Who: When family and friends look at Carbondale resident Tammy Slaminko Usher, they see a woman who always offered kindness and comfort to anyone who stopped by. As her three kids — Allie, Carissa and Billy Usher — grew up, their friends and classmates all knew her, not just because of her welcoming nature but also thanks to her jobs as a cook for Head Start and later as a substitute teacher’s aide for elementary and high school classes. Originally from Pittsburgh, Usher is the daughter of Sandy and James Slaminko, now living in Sarasota, Florida; has three siblings, Marni and husband Dan, Alan and wife MaryBeth, and the late Bob; and also a niece and nephew, Madysen and Ayden.

What: Fifteen years ago, doctors diagnosed Usher with diabetes, which in turn caused neuropathy in her hands, feet and legs. That condition made simple tasks such as standing, sitting and walking for long periods of time difficult. Finding it tough to work, Usher applied for disability but was denied, and her children stepped up to help pay bills and cover daily living costs.

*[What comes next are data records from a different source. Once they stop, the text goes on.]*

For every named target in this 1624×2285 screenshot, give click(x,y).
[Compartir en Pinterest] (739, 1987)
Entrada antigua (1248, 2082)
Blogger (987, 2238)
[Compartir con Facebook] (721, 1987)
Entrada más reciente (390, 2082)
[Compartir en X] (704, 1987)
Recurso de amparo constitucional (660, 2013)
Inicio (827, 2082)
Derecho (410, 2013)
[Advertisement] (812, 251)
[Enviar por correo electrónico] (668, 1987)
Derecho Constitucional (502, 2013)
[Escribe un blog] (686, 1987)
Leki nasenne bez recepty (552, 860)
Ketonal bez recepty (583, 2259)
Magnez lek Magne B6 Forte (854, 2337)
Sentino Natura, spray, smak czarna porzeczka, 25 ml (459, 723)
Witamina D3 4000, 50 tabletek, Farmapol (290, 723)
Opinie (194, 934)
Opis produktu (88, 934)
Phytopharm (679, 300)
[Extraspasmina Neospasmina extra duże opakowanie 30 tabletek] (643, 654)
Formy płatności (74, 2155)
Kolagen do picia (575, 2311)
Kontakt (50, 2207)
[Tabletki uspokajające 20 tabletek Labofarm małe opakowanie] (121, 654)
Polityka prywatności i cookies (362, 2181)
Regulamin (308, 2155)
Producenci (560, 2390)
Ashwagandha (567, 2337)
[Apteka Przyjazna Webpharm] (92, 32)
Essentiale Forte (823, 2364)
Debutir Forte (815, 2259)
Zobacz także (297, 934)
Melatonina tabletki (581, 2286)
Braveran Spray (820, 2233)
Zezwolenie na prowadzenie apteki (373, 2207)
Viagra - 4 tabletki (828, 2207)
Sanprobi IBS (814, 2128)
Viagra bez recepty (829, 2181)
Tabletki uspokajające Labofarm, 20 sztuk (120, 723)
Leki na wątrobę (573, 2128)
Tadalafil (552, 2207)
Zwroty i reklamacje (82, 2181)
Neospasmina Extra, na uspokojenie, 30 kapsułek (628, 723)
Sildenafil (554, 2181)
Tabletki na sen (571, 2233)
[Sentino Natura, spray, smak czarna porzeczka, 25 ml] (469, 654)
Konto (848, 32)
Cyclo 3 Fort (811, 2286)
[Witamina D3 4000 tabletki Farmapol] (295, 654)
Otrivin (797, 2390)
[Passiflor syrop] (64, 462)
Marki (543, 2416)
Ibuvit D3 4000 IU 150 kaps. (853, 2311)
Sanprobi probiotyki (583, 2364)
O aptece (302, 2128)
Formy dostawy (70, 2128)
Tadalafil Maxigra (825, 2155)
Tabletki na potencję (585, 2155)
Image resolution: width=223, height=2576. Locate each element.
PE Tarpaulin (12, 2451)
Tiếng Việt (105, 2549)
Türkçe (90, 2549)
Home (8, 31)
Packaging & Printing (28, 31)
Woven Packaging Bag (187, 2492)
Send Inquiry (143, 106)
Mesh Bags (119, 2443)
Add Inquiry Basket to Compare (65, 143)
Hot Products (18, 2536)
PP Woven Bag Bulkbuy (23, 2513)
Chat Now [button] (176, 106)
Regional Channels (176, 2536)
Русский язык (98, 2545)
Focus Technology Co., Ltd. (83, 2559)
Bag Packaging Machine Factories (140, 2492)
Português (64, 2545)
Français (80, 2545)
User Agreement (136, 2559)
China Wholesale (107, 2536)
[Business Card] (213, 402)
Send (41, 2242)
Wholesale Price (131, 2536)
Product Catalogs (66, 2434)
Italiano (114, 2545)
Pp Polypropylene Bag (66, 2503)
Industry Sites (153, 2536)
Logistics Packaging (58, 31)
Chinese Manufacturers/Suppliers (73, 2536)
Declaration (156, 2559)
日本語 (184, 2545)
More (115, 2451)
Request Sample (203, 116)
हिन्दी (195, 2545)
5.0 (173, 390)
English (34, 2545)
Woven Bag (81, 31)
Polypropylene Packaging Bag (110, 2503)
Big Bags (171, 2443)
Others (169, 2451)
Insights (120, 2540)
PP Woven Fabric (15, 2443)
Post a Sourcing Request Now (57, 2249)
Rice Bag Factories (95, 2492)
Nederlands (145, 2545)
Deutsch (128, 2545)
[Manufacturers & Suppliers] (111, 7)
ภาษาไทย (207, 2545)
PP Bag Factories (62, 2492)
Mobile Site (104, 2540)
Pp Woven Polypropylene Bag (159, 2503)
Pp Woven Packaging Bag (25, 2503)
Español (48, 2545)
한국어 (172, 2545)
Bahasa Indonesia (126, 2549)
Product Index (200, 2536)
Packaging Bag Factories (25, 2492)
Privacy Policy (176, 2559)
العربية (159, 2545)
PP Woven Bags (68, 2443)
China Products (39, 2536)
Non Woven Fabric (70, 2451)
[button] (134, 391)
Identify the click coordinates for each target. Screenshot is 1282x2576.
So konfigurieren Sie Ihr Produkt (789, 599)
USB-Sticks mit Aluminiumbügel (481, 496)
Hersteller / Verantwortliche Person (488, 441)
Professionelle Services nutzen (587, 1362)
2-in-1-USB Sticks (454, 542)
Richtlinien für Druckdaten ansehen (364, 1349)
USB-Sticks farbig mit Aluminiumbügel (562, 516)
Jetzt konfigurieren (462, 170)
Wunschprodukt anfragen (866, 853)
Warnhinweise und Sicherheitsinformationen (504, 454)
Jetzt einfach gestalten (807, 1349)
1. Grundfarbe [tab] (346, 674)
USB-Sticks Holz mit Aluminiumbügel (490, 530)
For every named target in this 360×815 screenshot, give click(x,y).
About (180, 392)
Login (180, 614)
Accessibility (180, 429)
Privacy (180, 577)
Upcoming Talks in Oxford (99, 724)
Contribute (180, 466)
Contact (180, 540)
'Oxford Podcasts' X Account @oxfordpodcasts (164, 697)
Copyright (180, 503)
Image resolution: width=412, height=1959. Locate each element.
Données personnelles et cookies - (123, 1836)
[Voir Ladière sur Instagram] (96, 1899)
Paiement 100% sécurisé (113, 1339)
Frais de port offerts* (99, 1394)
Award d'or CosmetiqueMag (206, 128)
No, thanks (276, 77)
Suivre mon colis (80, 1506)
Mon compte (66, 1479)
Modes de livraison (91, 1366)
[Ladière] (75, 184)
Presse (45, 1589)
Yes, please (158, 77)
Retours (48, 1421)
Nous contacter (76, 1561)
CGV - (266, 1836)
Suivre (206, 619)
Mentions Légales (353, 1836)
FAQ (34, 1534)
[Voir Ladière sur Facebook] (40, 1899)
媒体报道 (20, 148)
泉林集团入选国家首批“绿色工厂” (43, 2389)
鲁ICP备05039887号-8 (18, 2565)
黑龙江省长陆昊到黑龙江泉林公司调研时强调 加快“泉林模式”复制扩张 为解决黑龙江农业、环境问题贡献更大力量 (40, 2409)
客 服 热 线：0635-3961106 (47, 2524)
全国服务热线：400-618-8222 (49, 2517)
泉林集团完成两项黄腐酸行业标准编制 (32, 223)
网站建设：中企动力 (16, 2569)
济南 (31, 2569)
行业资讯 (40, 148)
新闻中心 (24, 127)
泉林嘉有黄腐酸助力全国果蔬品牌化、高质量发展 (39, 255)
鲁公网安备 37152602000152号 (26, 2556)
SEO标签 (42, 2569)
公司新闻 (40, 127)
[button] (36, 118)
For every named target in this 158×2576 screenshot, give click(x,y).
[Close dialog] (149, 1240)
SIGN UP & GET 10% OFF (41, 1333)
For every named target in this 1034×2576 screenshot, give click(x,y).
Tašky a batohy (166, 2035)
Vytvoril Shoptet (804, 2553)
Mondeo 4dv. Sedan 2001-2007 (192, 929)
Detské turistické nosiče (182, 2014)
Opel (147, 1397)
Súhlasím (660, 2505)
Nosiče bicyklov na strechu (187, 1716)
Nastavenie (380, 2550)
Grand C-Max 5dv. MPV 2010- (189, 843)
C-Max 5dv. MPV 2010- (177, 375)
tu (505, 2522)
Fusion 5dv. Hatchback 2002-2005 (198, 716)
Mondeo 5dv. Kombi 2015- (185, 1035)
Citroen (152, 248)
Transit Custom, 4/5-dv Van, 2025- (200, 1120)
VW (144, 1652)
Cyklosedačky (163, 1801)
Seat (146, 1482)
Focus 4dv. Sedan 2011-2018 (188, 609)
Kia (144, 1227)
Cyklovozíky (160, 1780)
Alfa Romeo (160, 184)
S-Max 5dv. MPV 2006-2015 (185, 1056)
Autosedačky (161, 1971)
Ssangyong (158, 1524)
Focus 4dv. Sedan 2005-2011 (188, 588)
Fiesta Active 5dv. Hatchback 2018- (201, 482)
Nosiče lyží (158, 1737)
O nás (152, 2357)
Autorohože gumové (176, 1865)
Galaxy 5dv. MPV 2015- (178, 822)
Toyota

Matters worsened two days before Thanksgiving when Usher suffered a stroke, which led to a week’s hospitalization, two weeks in rehabilitation at Allied Services and in-home health care to help her even with just simple movements like walking. Already experiencing weakness on one side of her body, Usher ended up back in the emergency room with a heart attack and learned the four arteries to her heart were blocked. Following open-heart surgery, Usher spent another week hospitalized before returning home, where she has relied on her children to take care of daily tasks. Usher struggles every day but said the experience has made her appreciate not only her health but also her family and everyone who has stepped up to help out. Her family feels hopeful Usher’s body will heal and that she will grow stronger and better each day.

When/where: People can donate through the GoFundMe page, “Help Tammy get through open heart surgery/recovery.”

Why: Donations will help pay Usher’s rent and buy household supplies, toiletries, clothes and whatever else she needs as she recovers.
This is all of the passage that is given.